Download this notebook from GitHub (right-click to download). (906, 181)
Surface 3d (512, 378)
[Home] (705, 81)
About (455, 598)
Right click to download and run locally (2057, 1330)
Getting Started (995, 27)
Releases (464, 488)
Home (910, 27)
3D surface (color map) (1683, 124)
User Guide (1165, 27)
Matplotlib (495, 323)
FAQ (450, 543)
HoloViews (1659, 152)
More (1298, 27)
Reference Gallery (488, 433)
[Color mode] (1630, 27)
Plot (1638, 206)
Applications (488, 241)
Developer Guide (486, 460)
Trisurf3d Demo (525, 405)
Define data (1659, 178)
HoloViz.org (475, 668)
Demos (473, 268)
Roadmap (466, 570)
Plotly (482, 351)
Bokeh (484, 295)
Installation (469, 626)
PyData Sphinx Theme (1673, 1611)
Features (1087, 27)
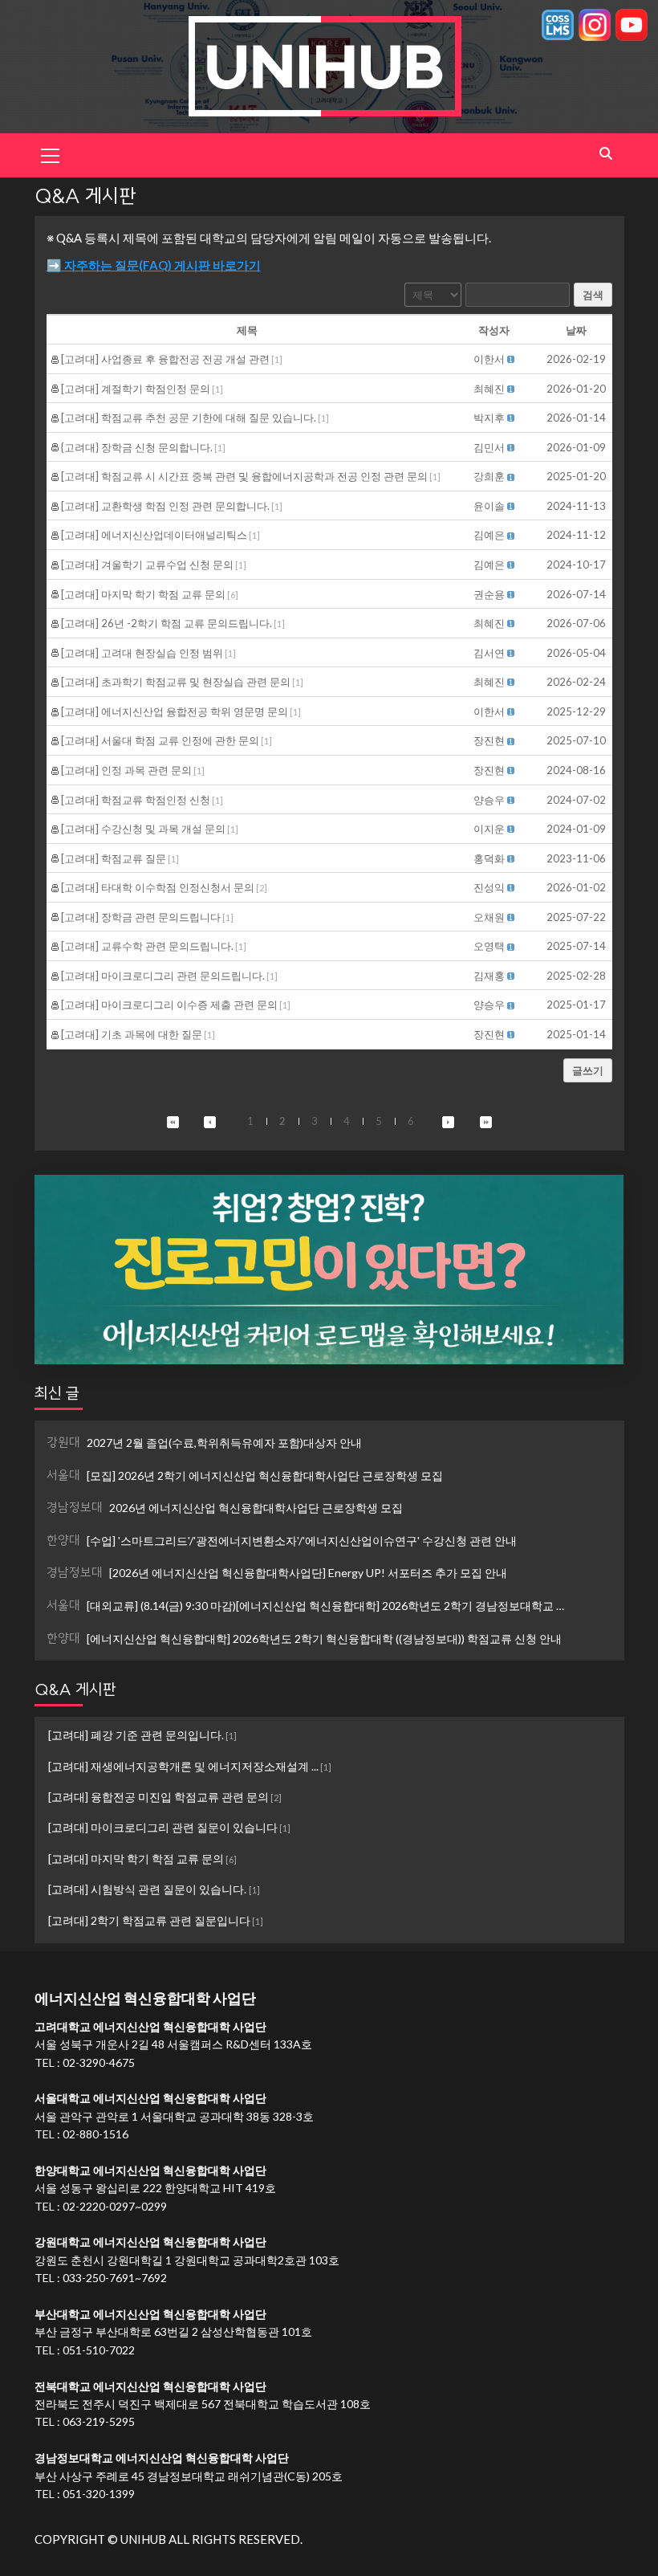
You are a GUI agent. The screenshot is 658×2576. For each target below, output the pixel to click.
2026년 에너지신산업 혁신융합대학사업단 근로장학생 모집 (225, 1507)
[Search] (606, 154)
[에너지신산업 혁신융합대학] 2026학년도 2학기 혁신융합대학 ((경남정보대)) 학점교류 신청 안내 (304, 1638)
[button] (489, 359)
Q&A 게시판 (75, 1689)
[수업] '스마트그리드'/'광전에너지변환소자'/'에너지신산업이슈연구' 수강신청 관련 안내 (282, 1540)
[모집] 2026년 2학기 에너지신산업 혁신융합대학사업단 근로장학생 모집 (245, 1475)
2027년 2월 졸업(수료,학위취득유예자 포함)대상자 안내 (204, 1442)
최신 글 (57, 1393)
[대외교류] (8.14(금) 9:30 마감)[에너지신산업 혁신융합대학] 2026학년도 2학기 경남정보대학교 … (305, 1605)
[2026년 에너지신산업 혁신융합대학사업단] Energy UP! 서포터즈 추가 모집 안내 (277, 1572)
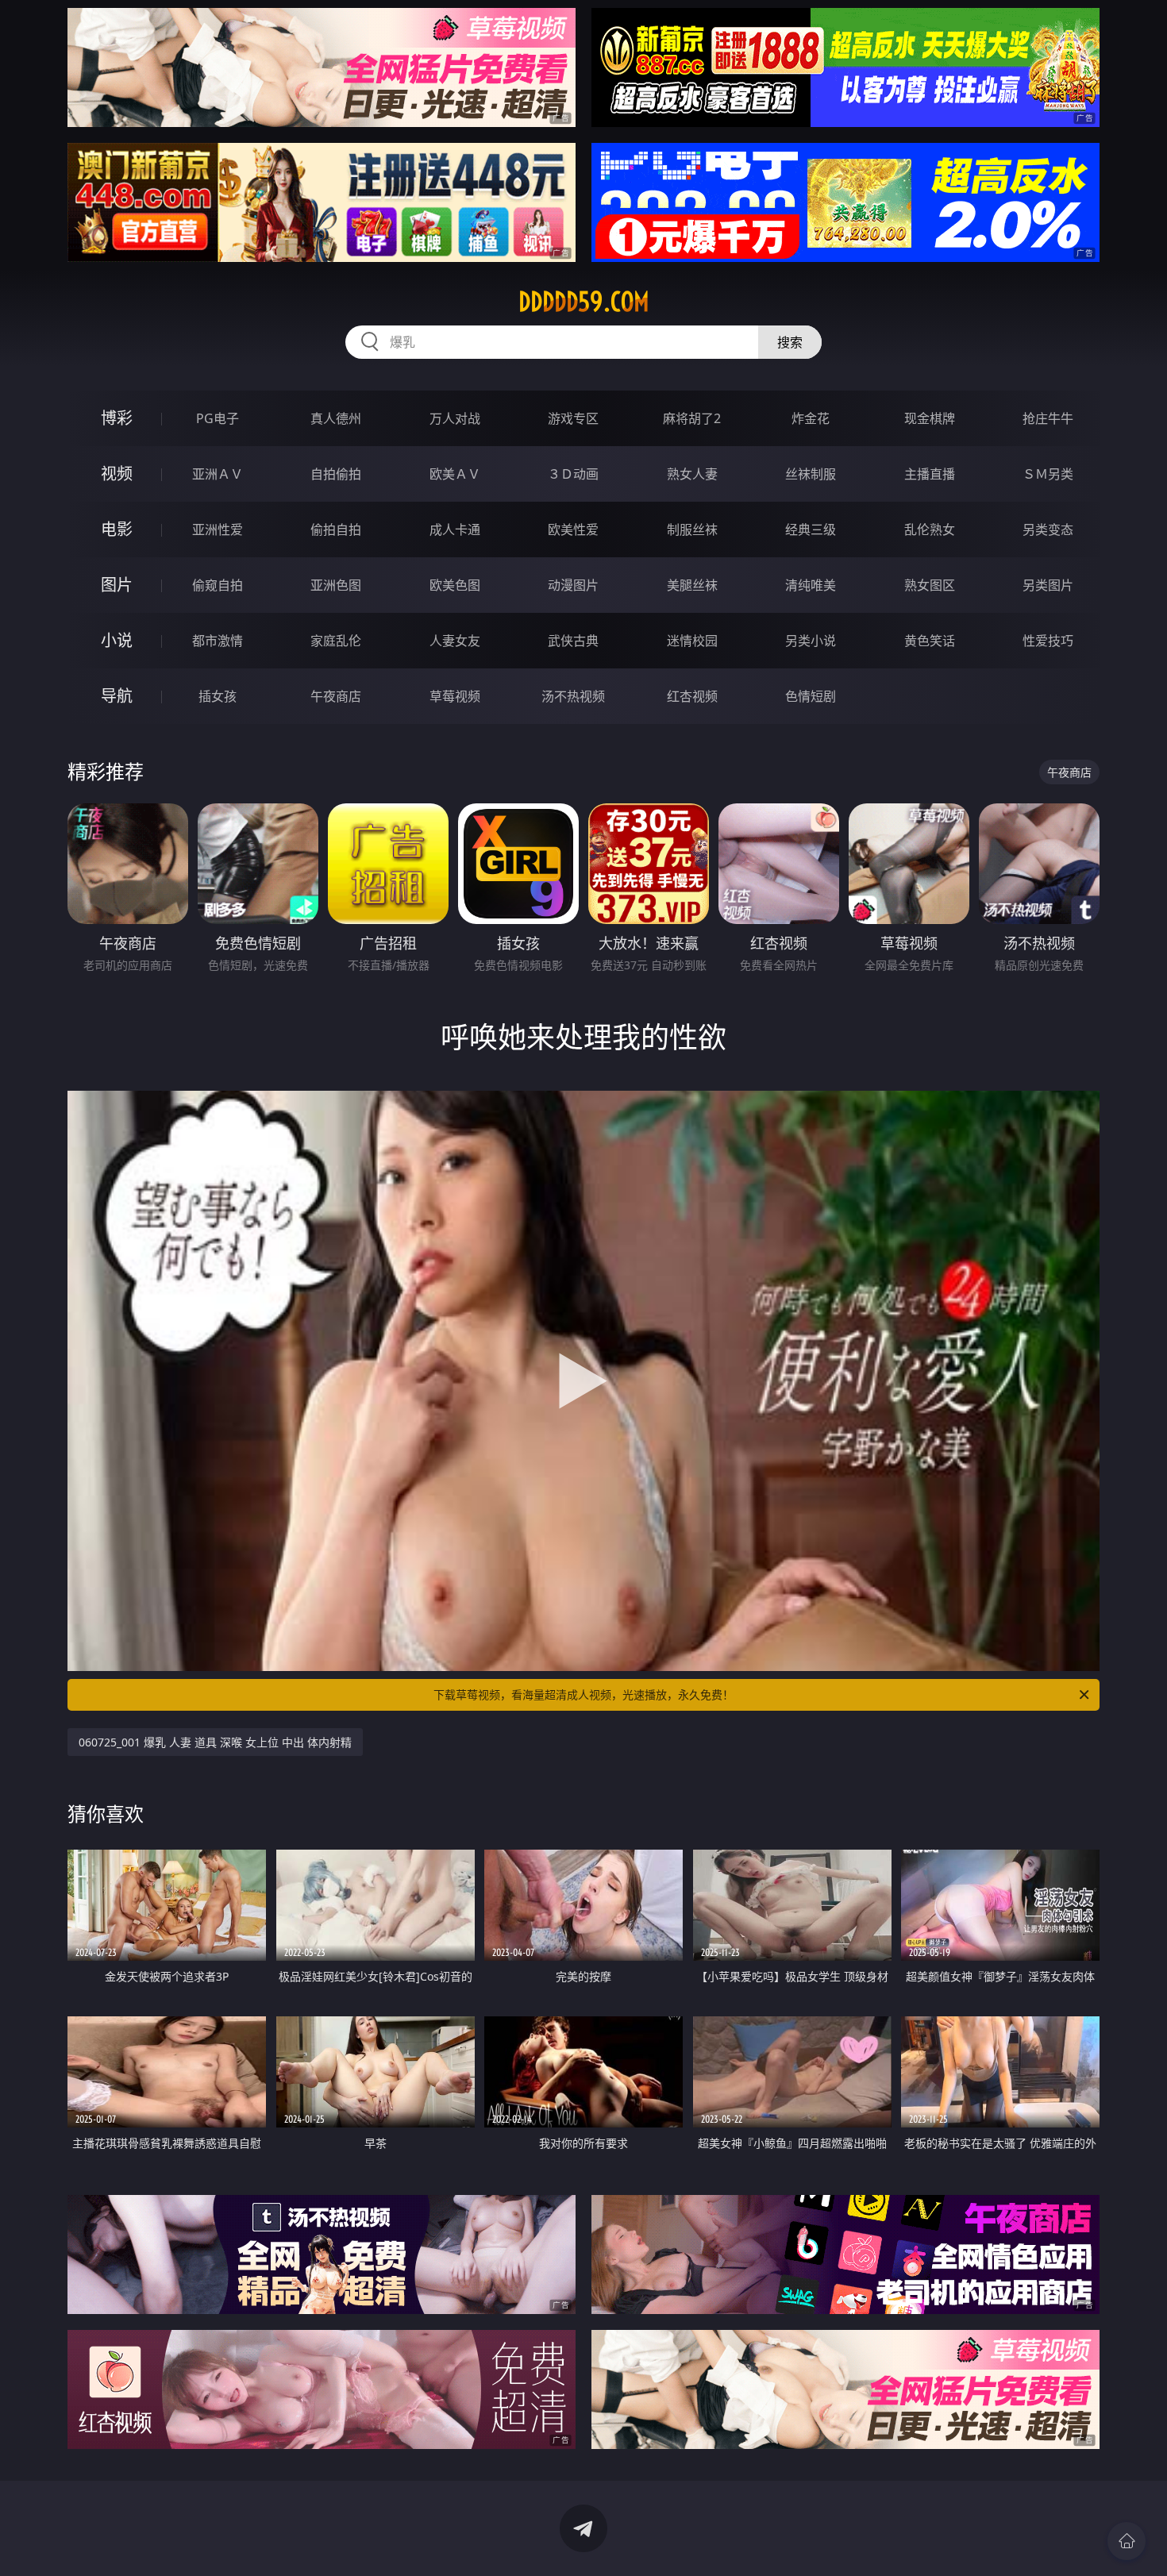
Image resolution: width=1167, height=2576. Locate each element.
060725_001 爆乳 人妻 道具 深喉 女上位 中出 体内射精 (215, 1742)
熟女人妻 (692, 474)
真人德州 (335, 418)
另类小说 (810, 640)
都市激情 (217, 640)
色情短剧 (810, 696)
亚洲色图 (335, 585)
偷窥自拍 (217, 585)
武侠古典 (573, 640)
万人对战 (454, 418)
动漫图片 (573, 585)
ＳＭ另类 (1048, 474)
----
**Activity**
Please find each line in the records above that holds the word "근로장학생", and copy it.

**Result**
2026년 에너지신산업 혁신융합대학사업단 근로장학생 모집 (225, 1507)
[모집] 2026년 2학기 에너지신산업 혁신융합대학사업단 근로장학생 모집 (245, 1475)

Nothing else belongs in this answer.